> [PROBLEM TO WORK ON]: Go through the data and count the lines holding the string "marker". Write only the number.

> [GIVEN RECORDS]:
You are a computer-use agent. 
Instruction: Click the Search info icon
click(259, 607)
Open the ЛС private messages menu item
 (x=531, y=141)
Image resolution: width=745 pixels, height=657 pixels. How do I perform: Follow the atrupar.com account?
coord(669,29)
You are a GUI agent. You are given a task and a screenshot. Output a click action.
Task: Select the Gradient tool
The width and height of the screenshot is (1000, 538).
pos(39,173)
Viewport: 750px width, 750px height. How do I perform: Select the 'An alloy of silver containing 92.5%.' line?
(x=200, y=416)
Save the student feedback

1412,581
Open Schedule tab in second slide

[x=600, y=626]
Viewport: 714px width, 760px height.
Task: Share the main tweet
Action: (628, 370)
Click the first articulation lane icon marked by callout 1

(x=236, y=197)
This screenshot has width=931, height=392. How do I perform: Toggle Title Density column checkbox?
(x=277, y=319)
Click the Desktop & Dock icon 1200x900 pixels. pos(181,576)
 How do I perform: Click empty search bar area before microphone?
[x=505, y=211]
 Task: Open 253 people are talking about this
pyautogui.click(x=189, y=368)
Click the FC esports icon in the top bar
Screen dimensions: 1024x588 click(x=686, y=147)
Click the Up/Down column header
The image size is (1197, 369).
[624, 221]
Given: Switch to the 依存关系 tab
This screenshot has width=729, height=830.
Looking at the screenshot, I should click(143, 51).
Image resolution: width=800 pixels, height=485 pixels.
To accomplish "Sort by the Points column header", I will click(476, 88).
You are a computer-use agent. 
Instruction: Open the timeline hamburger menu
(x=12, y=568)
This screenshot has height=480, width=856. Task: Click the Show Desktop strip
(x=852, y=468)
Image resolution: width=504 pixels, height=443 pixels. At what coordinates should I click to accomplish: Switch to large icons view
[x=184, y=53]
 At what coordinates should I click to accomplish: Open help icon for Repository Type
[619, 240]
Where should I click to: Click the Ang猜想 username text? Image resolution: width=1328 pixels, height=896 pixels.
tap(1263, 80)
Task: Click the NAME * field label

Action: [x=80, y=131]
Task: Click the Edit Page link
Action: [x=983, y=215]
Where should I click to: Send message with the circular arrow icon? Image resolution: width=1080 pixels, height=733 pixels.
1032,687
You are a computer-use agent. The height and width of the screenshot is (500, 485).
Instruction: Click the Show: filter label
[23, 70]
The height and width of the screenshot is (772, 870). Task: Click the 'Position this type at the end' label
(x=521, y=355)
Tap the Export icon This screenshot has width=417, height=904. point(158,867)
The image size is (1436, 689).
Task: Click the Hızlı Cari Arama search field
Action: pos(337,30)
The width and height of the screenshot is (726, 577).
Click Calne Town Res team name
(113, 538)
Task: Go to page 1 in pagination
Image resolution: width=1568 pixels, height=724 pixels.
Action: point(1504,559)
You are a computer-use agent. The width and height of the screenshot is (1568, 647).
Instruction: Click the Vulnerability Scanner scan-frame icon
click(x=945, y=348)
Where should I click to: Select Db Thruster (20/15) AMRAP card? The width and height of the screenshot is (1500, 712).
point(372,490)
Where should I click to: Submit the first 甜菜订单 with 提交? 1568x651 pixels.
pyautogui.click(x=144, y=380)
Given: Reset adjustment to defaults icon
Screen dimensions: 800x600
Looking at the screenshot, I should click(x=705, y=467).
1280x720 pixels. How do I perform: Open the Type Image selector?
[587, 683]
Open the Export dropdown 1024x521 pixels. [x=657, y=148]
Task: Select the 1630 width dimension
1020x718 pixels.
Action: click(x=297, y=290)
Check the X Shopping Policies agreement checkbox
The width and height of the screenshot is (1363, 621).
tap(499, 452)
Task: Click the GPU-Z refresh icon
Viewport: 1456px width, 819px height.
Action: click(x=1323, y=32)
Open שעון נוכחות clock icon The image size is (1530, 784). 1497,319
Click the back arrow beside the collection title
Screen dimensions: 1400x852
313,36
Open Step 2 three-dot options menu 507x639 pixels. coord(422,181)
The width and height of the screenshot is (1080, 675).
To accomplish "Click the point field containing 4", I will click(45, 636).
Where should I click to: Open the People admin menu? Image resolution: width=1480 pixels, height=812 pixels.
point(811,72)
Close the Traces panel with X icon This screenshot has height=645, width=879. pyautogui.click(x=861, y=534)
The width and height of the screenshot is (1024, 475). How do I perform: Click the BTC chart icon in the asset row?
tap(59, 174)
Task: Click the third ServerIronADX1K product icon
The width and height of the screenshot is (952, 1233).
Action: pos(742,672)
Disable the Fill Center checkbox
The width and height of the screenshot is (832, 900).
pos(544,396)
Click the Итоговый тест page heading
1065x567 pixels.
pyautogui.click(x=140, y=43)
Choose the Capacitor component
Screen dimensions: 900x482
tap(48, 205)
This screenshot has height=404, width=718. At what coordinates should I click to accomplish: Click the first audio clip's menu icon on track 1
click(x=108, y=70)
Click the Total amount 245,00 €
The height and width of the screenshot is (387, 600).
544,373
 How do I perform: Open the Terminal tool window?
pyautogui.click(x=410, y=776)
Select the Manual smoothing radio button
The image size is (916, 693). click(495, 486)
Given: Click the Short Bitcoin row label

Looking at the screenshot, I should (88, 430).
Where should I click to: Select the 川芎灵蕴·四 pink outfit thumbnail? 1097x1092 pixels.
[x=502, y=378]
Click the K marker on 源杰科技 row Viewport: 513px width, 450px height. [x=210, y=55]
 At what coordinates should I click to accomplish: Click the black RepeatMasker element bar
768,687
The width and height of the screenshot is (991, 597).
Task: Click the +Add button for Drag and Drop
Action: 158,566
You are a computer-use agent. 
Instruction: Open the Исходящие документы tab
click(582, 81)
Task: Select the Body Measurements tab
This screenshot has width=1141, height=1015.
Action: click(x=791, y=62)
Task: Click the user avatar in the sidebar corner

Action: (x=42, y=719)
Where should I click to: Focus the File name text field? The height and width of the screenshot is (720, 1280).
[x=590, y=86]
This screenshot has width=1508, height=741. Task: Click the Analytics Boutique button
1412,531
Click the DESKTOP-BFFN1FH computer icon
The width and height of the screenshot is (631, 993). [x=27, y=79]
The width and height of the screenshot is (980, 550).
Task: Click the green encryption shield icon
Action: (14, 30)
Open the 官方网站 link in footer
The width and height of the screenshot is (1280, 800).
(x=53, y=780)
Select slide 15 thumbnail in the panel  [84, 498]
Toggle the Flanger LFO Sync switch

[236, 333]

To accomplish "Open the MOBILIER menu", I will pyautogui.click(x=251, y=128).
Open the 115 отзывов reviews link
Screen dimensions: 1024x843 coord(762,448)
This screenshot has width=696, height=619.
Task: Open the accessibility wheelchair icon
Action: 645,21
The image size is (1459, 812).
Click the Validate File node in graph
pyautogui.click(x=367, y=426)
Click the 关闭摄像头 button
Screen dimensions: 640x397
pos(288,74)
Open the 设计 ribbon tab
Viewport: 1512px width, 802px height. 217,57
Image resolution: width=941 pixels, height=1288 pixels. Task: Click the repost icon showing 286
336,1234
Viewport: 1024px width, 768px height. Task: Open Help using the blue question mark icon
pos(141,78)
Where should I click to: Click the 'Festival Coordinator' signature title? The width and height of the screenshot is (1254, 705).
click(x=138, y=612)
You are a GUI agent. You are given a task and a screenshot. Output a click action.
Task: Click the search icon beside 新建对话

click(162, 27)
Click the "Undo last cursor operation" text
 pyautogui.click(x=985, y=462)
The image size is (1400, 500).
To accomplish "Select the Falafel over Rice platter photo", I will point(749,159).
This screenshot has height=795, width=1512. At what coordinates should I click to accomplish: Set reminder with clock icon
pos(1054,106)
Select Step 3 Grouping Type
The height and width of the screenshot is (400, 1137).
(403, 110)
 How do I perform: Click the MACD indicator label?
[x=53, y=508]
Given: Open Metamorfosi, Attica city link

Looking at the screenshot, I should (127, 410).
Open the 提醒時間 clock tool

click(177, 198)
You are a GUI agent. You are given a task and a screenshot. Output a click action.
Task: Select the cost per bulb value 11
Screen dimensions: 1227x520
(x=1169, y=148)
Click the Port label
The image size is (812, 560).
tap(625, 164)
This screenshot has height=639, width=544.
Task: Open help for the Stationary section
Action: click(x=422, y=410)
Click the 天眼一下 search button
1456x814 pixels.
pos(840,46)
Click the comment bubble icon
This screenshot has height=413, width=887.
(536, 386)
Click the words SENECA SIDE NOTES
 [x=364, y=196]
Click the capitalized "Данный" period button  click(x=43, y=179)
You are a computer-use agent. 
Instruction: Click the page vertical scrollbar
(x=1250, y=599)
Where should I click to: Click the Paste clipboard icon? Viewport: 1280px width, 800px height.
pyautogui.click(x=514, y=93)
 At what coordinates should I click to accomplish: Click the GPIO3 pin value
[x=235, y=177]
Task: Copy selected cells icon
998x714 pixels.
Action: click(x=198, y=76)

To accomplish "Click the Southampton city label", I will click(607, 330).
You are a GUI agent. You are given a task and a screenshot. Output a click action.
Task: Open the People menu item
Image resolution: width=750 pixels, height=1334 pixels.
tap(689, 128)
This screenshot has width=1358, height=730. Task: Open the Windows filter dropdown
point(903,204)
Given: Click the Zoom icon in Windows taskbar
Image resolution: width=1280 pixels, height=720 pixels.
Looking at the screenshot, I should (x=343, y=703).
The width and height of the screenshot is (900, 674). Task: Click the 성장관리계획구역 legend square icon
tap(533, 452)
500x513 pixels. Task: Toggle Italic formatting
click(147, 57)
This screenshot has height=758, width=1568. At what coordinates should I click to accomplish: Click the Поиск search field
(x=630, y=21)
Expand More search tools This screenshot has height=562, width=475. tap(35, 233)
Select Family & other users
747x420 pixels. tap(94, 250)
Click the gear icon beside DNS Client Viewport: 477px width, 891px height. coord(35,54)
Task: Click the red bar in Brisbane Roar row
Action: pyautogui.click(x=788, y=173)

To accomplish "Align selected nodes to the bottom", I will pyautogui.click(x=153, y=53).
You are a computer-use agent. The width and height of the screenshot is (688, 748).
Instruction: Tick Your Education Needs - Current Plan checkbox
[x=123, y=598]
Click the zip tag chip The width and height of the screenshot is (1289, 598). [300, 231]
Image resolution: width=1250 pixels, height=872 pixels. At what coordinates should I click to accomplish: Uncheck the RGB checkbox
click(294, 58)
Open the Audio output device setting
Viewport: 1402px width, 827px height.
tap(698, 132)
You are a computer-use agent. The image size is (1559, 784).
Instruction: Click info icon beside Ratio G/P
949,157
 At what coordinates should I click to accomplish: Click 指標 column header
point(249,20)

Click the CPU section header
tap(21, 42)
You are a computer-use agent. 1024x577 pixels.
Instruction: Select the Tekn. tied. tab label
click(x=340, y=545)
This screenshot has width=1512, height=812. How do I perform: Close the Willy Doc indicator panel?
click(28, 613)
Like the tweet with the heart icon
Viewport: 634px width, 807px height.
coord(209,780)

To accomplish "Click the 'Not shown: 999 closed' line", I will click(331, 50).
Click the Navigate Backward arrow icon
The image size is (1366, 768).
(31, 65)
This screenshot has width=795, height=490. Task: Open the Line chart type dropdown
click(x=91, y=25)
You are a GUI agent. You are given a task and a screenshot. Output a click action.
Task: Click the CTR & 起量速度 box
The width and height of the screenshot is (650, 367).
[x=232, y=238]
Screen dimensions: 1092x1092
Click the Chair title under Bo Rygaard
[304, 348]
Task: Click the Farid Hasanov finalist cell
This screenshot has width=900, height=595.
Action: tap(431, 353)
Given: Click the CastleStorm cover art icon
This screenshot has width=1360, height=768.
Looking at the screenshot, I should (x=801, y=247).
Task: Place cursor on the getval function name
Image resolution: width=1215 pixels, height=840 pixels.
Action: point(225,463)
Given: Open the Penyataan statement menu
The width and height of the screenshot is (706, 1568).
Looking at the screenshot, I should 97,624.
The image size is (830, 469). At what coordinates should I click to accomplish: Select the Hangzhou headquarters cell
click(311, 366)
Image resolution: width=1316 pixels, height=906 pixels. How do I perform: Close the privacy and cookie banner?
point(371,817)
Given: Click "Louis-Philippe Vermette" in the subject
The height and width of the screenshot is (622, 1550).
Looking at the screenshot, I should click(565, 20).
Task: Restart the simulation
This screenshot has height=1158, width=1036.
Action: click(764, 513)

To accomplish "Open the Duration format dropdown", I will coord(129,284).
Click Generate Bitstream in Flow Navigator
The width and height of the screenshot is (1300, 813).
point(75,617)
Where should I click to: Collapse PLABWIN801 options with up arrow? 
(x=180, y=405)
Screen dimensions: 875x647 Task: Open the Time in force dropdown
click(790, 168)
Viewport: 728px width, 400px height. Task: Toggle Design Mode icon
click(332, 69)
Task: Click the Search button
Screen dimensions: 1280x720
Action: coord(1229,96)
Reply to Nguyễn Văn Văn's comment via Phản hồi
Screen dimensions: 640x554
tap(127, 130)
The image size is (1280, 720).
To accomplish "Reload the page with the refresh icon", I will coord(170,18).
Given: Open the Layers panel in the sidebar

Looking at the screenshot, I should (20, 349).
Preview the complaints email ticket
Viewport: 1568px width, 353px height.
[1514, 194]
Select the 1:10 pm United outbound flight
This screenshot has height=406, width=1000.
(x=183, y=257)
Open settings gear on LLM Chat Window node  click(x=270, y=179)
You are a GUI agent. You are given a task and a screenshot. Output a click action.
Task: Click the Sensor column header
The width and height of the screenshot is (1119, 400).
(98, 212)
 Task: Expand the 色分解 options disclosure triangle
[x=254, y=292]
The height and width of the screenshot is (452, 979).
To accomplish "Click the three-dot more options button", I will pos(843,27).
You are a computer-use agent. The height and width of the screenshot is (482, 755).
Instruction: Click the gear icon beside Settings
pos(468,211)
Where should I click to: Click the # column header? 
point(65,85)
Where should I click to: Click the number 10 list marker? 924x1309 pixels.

> [TASK OUTPUT]: 2